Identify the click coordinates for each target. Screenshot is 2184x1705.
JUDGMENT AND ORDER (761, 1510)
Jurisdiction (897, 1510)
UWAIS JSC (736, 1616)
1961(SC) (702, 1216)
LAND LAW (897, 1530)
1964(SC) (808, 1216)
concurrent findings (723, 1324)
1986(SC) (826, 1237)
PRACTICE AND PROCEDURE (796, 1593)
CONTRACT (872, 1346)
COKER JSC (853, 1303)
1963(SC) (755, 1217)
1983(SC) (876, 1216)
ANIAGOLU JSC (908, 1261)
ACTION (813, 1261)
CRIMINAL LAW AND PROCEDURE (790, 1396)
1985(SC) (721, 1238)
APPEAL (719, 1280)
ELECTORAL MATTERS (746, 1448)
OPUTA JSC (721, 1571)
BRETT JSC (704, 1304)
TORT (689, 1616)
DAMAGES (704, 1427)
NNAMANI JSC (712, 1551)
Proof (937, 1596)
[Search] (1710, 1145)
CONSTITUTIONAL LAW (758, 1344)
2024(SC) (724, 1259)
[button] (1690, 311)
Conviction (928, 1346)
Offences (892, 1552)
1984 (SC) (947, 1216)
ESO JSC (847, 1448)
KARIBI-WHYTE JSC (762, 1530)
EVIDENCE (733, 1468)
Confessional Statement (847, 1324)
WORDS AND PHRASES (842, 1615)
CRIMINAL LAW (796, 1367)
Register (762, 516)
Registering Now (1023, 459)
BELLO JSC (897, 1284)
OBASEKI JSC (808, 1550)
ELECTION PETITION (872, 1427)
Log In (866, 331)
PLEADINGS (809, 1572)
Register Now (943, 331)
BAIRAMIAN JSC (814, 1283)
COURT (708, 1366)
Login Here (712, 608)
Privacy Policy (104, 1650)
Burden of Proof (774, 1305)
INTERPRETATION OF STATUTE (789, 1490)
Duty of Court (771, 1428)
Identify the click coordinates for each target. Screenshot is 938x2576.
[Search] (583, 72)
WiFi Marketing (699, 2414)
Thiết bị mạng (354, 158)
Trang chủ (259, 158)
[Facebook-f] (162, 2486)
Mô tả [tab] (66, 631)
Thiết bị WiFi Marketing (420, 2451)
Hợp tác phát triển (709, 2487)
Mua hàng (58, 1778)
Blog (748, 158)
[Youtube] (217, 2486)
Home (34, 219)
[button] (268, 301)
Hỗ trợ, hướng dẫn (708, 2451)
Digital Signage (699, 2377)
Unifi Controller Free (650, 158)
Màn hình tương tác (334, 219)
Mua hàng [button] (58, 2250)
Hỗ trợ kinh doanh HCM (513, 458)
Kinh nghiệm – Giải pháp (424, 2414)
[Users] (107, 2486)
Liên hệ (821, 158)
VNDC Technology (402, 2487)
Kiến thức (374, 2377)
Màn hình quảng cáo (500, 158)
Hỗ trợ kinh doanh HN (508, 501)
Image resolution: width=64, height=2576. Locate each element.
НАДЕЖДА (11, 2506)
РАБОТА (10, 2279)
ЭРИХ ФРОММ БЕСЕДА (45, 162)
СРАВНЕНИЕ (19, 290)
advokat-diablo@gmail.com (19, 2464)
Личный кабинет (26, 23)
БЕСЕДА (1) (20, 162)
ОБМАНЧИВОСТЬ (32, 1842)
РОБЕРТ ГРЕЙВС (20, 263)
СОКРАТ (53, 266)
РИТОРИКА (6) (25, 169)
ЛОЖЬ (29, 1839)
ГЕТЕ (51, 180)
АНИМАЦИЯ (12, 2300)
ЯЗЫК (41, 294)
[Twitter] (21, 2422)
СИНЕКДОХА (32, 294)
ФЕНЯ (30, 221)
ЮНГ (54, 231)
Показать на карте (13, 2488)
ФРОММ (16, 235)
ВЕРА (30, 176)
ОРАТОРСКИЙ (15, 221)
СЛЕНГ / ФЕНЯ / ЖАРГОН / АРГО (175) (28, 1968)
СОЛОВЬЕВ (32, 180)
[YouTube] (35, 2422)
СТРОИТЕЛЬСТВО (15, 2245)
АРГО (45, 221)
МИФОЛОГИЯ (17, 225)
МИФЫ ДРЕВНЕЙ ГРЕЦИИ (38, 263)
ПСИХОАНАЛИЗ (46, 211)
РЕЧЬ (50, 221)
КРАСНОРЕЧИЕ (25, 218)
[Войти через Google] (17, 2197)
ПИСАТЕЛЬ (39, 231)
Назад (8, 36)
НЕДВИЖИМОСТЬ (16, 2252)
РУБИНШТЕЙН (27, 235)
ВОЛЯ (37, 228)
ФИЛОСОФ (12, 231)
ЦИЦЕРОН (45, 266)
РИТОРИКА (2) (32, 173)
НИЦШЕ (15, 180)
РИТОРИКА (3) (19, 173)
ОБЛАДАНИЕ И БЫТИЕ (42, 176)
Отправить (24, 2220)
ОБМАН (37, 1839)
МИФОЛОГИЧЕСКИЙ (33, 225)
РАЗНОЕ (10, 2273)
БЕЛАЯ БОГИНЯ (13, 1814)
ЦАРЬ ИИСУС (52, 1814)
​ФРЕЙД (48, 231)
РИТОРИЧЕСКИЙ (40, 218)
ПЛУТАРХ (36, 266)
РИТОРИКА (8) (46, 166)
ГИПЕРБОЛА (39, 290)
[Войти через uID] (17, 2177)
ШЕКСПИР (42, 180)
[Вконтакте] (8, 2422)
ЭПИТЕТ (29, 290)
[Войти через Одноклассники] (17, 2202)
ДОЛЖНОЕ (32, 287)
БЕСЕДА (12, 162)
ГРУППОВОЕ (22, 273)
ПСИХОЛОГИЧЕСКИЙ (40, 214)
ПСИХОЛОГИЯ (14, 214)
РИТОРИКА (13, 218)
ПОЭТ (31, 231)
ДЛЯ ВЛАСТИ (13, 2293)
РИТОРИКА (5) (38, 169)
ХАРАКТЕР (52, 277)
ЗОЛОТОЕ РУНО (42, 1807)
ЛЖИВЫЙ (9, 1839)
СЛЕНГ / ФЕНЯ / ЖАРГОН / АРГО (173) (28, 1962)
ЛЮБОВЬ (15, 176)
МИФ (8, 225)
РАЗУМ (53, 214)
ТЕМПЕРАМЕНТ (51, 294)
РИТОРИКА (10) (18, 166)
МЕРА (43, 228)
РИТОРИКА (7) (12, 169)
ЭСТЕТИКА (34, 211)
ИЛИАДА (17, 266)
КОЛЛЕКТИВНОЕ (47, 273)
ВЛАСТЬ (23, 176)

▸ TASK INSTRUCTIONS: All of the entries above must be output word for word.

▸ PROBLEM SOLUTION:
Identify the click coordinates for each target. Screenshot is 2184x1705.
JUDGMENT AND ORDER (761, 1510)
Jurisdiction (897, 1510)
UWAIS JSC (736, 1616)
1961(SC) (702, 1216)
LAND LAW (897, 1530)
1964(SC) (808, 1216)
concurrent findings (723, 1324)
1986(SC) (826, 1237)
PRACTICE AND PROCEDURE (796, 1593)
CONTRACT (872, 1346)
COKER JSC (853, 1303)
1963(SC) (755, 1217)
1983(SC) (876, 1216)
ANIAGOLU JSC (908, 1261)
ACTION (813, 1261)
CRIMINAL LAW AND PROCEDURE (790, 1396)
1985(SC) (721, 1238)
APPEAL (719, 1280)
ELECTORAL MATTERS (746, 1448)
OPUTA JSC (721, 1571)
BRETT JSC (704, 1304)
TORT (689, 1616)
DAMAGES (704, 1427)
NNAMANI JSC (712, 1551)
Proof (937, 1596)
[Search] (1710, 1145)
CONSTITUTIONAL LAW (758, 1344)
2024(SC) (724, 1259)
[button] (1690, 311)
Conviction (928, 1346)
Offences (892, 1552)
1984 (SC) (947, 1216)
ESO JSC (847, 1448)
KARIBI-WHYTE JSC (762, 1530)
EVIDENCE (733, 1468)
Confessional Statement (847, 1324)
WORDS AND PHRASES (842, 1615)
CRIMINAL LAW (796, 1367)
Register (762, 516)
Registering Now (1023, 459)
BELLO JSC (897, 1284)
OBASEKI JSC (808, 1550)
ELECTION PETITION (872, 1427)
Log In (866, 331)
PLEADINGS (809, 1572)
Register Now (943, 331)
BAIRAMIAN JSC (814, 1283)
COURT (708, 1366)
Login Here (712, 608)
Privacy Policy (104, 1650)
Burden of Proof (774, 1305)
INTERPRETATION OF STATUTE (789, 1490)
Duty of Court (771, 1428)
Identify the click coordinates for each target. Screenshot is 938x2576.
[Search] (583, 72)
WiFi Marketing (699, 2414)
Thiết bị mạng (354, 158)
Trang chủ (259, 158)
[Facebook-f] (162, 2486)
Mô tả [tab] (66, 631)
Thiết bị WiFi Marketing (420, 2451)
Hợp tác phát triển (709, 2487)
Mua hàng (58, 1778)
Blog (748, 158)
[Youtube] (217, 2486)
Home (34, 219)
[button] (268, 301)
Hỗ trợ, hướng dẫn (708, 2451)
Digital Signage (699, 2377)
Unifi Controller Free (650, 158)
Màn hình tương tác (334, 219)
Mua hàng [button] (58, 2250)
Hỗ trợ kinh doanh HCM (513, 458)
Kinh nghiệm – Giải pháp (424, 2414)
[Users] (107, 2486)
Liên hệ (821, 158)
VNDC Technology (402, 2487)
Kiến thức (374, 2377)
Màn hình quảng cáo (500, 158)
Hỗ trợ kinh doanh HN (508, 501)
Image resolution: width=64, height=2576. Locate each element.
НАДЕЖДА (11, 2506)
РАБОТА (10, 2279)
ЭРИХ ФРОММ БЕСЕДА (45, 162)
СРАВНЕНИЕ (19, 290)
advokat-diablo@gmail.com (19, 2464)
Личный кабинет (26, 23)
БЕСЕДА (1) (20, 162)
ОБМАНЧИВОСТЬ (32, 1842)
РОБЕРТ ГРЕЙВС (20, 263)
СОКРАТ (53, 266)
РИТОРИКА (6) (25, 169)
ЛОЖЬ (29, 1839)
ГЕТЕ (51, 180)
АНИМАЦИЯ (12, 2300)
ЯЗЫК (41, 294)
[Twitter] (21, 2422)
СИНЕКДОХА (32, 294)
ФЕНЯ (30, 221)
ЮНГ (54, 231)
Показать на карте (13, 2488)
ФРОММ (16, 235)
ВЕРА (30, 176)
ОРАТОРСКИЙ (15, 221)
СЛЕНГ / ФЕНЯ / ЖАРГОН / АРГО (175) (28, 1968)
СОЛОВЬЕВ (32, 180)
[YouTube] (35, 2422)
СТРОИТЕЛЬСТВО (15, 2245)
АРГО (45, 221)
МИФОЛОГИЯ (17, 225)
МИФЫ ДРЕВНЕЙ ГРЕЦИИ (38, 263)
ПСИХОАНАЛИЗ (46, 211)
РЕЧЬ (50, 221)
КРАСНОРЕЧИЕ (25, 218)
[Войти через Google] (17, 2197)
ПИСАТЕЛЬ (39, 231)
Назад (8, 36)
НЕДВИЖИМОСТЬ (16, 2252)
РУБИНШТЕЙН (27, 235)
ВОЛЯ (37, 228)
ФИЛОСОФ (12, 231)
ЦИЦЕРОН (45, 266)
РИТОРИКА (2) (32, 173)
НИЦШЕ (15, 180)
РИТОРИКА (3) (19, 173)
ОБЛАДАНИЕ И БЫТИЕ (42, 176)
Отправить (24, 2220)
ОБМАН (37, 1839)
МИФОЛОГИЧЕСКИЙ (33, 225)
РАЗНОЕ (10, 2273)
БЕЛАЯ БОГИНЯ (13, 1814)
ЦАРЬ ИИСУС (52, 1814)
​ФРЕЙД (48, 231)
РИТОРИЧЕСКИЙ (40, 218)
ПЛУТАРХ (36, 266)
РИТОРИКА (8) (46, 166)
ГИПЕРБОЛА (39, 290)
[Войти через uID] (17, 2177)
ШЕКСПИР (42, 180)
[Вконтакте] (8, 2422)
ЭПИТЕТ (29, 290)
[Войти через Одноклассники] (17, 2202)
ДОЛЖНОЕ (32, 287)
БЕСЕДА (12, 162)
ГРУППОВОЕ (22, 273)
ПСИХОЛОГИЧЕСКИЙ (40, 214)
ПСИХОЛОГИЯ (14, 214)
РИТОРИКА (13, 218)
ПОЭТ (31, 231)
ДЛЯ ВЛАСТИ (13, 2293)
РИТОРИКА (5) (38, 169)
ХАРАКТЕР (52, 277)
ЗОЛОТОЕ РУНО (42, 1807)
ЛЖИВЫЙ (9, 1839)
СЛЕНГ / ФЕНЯ / ЖАРГОН / АРГО (173) (28, 1962)
ЛЮБОВЬ (15, 176)
МИФ (8, 225)
РАЗУМ (53, 214)
ТЕМПЕРАМЕНТ (51, 294)
РИТОРИКА (10) (18, 166)
МЕРА (43, 228)
РИТОРИКА (7) (12, 169)
ЭСТЕТИКА (34, 211)
ИЛИАДА (17, 266)
КОЛЛЕКТИВНОЕ (47, 273)
ВЛАСТЬ (23, 176)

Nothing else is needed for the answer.